As with any other divorce and a child involved, mine is no different. Visitations are going to happen. Time away from mommy is going to happen.
This is important, I tell myself over and over.
Important for him to discover and uncover his relationship, of which I’m not present.
However I need to support it for Holden’s sake. For his exploration, for his growing up. For his wonderment.
Now that Holden is a few weeks shy of two years old and is leaps and bounds beyond his infancy, during which the visitations were much more difficult, the anxiety and worry has dwindled but the saddness is ever-present. Saddness and recurring thoughts of never wanting my child to have to go through exactly what he is doing now.

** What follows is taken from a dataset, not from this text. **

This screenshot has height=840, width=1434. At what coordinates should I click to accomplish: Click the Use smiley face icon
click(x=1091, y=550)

I need to focus in on making these times comfortable and happy for my growing boy. I refer to visitations as adventures, as we sing The Cat in the Hat’s song, “Here we go, go, go, go… on an adventure!” He sits there with a smile on his face, claps his hands, and he knows. He knows he won’t be seeing me all day, every day like he does for 98% of his life. It’s harder on me than him, that’s obvious.
I force myself to remember that he’s fearless.

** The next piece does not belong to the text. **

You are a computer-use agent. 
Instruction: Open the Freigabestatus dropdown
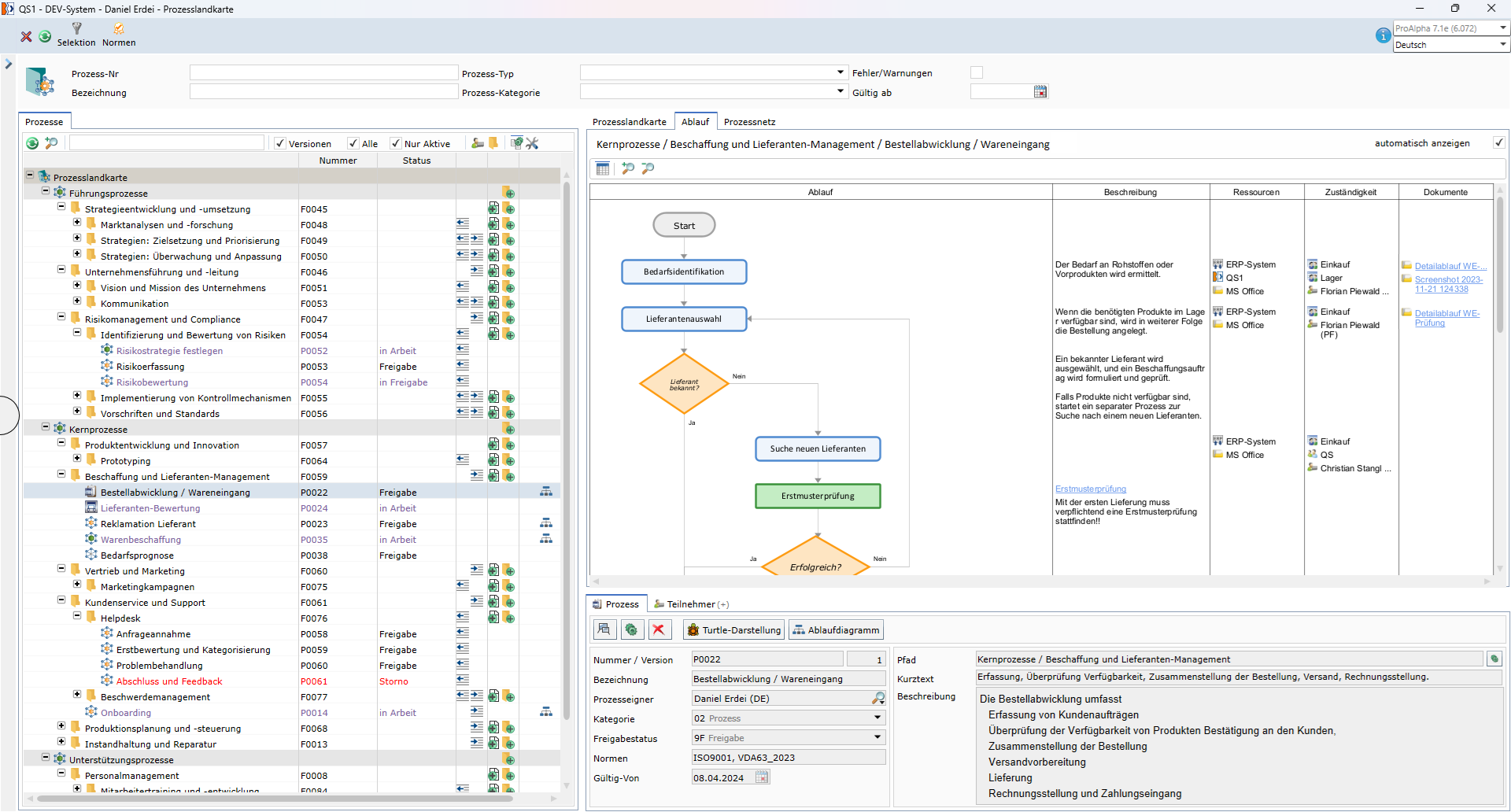pos(877,737)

Last year during this time, I couldn’t make it through a visitation without a little help. I like to think of it now as a medical cocktail while having to juggle depression, anxiety disorder, and absolutely no sleep.

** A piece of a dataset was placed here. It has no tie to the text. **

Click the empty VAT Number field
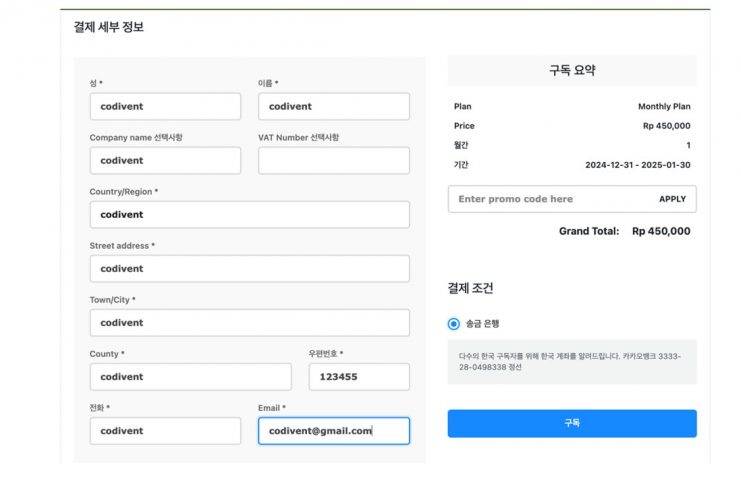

Thoughts going into this week’s visitation played over in my mind about needing some help. It was the first week-long visitation, the big black cloud hovering in the distance that seemed to enhance and draw closer as the months passed leading up to December. As strong as I claim to be now, I know I still need help, and I’m even stronger because I know it’s okay to accept help. But the help needed is no longer medication, just support. Support, love, encouragement. An even tastier cocktail.
A much, much better place to be in. For myself, for Holden, and for everyone else.